The architectural property by which the system, when capability is reduced, degrades into a defined, auditable, safe state — preserving safety, accessibility, and trust ahead of optimization. Enforced by RGL™.

Governed AI

AI deployed under enforceable governance: AI components are proposal generators, not decision authorities; every proposal is evaluated against the Value System and Constitution before execution; every decision is recorded for assurance.

Hard Priority

The precedence property of OSOL™ (Layer 09). When a safety-relevant condition is signaled, OSOL™ preempts every other layer regardless of experience or orchestration goals.

Hyper-Personalization

Personalization across many touchpoints, modalities, languages, and time windows — preserving consent, jurisdiction, accessibility, and operator policy at each step. Distinct from marketing personalization.

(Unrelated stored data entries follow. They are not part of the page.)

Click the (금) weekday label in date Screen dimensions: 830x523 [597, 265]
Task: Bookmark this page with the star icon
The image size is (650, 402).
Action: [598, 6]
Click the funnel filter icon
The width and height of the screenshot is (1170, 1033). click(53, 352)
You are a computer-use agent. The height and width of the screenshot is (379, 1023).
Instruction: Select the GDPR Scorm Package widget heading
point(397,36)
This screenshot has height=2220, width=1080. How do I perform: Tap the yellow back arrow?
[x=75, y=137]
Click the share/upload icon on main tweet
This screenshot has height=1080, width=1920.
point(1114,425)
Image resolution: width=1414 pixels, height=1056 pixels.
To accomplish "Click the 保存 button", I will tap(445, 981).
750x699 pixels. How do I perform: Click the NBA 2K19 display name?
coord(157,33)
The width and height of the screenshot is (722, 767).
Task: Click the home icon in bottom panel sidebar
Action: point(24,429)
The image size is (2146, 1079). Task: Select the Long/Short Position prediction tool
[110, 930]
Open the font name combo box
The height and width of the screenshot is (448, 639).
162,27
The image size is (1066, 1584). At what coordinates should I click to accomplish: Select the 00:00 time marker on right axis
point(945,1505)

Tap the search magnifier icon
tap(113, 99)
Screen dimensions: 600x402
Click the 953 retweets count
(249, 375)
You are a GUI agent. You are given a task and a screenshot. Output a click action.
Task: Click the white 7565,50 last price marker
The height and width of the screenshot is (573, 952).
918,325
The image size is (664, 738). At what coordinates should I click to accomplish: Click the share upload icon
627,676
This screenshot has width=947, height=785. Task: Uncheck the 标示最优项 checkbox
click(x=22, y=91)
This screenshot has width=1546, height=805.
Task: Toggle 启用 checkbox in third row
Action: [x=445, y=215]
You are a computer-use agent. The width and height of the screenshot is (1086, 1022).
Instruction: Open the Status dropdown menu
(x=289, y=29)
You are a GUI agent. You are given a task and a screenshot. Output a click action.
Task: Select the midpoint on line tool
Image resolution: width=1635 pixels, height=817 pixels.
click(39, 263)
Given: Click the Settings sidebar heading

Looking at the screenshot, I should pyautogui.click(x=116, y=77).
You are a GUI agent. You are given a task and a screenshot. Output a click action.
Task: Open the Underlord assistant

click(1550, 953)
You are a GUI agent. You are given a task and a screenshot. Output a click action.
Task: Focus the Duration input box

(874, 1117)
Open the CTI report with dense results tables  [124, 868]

Operational Truth (Shared)

The continuously updated representation of venue state that every subsystem reads from before acting. Maintained by EDE™, ICL™, AAL™, and federated by FCL™.

Proposal Generator

The architectural role of an AI component in WorldModel™. AI proposes candidate actions; governance decides. Structural discipline, not advisory.

Mutual-Exclusion Window

A TGF™-managed time-bounded lock that prevents otherwise-valid actions from colliding on a shared physical resource. Referenced against EDE™ spatial state. Canonical example: an accessibility crossing on a plaza must not coincide with theater egress into the same plaza, and the reverse must also hold.

Redundancy

A configurable architectural property of the framework, not a fixed pattern. WorldModel™ supports eight postures, specified per deployment: power (UPS, generator, dual-path feeds); environmental (HVAC, fire suppression, temperature monitoring); network (redundant routing, failover links, isolated management); compute and storage (duplicated nodes, parallel media, replicated storage, N+1 and 2N configurations); layer (multiple instances of CGL™, ICL™, AAL™ with defined failover); data (replicated state, consent receipts, audit trails); federation (through FCL™, cross-site continuity during local outages); and operational (spares, rapid-replacement procedures, mean-time-to-recovery targets). RGL™ governs behavior when redundancy is exercised. AAL™ records every failover and recovery so business-continuity posture is auditable.

Selective Disclosure

The architectural property by which only the minimum necessary attribute is disclosed to satisfy a request — rather than disclosing raw identity. Enforced through ICL™ and Policy 11.

Streaker / Stroller / Student

Three canonical depth levels for content delivery, originating in Alice® content discipline and carried into WorldModel™ as governed personalization profiles. Streaker: brief, headline-level engagement. Stroller: moderate dwell. Student: deep, scholarly engagement.

UPS / Backup Power

Uninterruptible power supply and generator-backed power, scoped to governance-critical compute and safety-relevant systems. UPS coverage and generator transfer behavior are specified per zone in the deployment plan; safety-authority systems take priority during transfer. UPS posture is one component of the broader power redundancy category, alongside dual-path feeds and circuit-level isolation. AAL™ records every power event, transfer, and recovery for business-continuity audit.

Value System

The priorities and tradeoffs declared by the operator and enforced by CGL™ at runtime. Part of VS+C™.

WorldModel™

The governance architecture for hyper-personalized venues. Comprised of ten architectural layers and eleven cross-cutting policies. Patent-pending.

WorldModel™ OS

The operational interface layer that makes WorldModel™ deployable across multi-vendor destinations. Schemas, APIs, and adapters.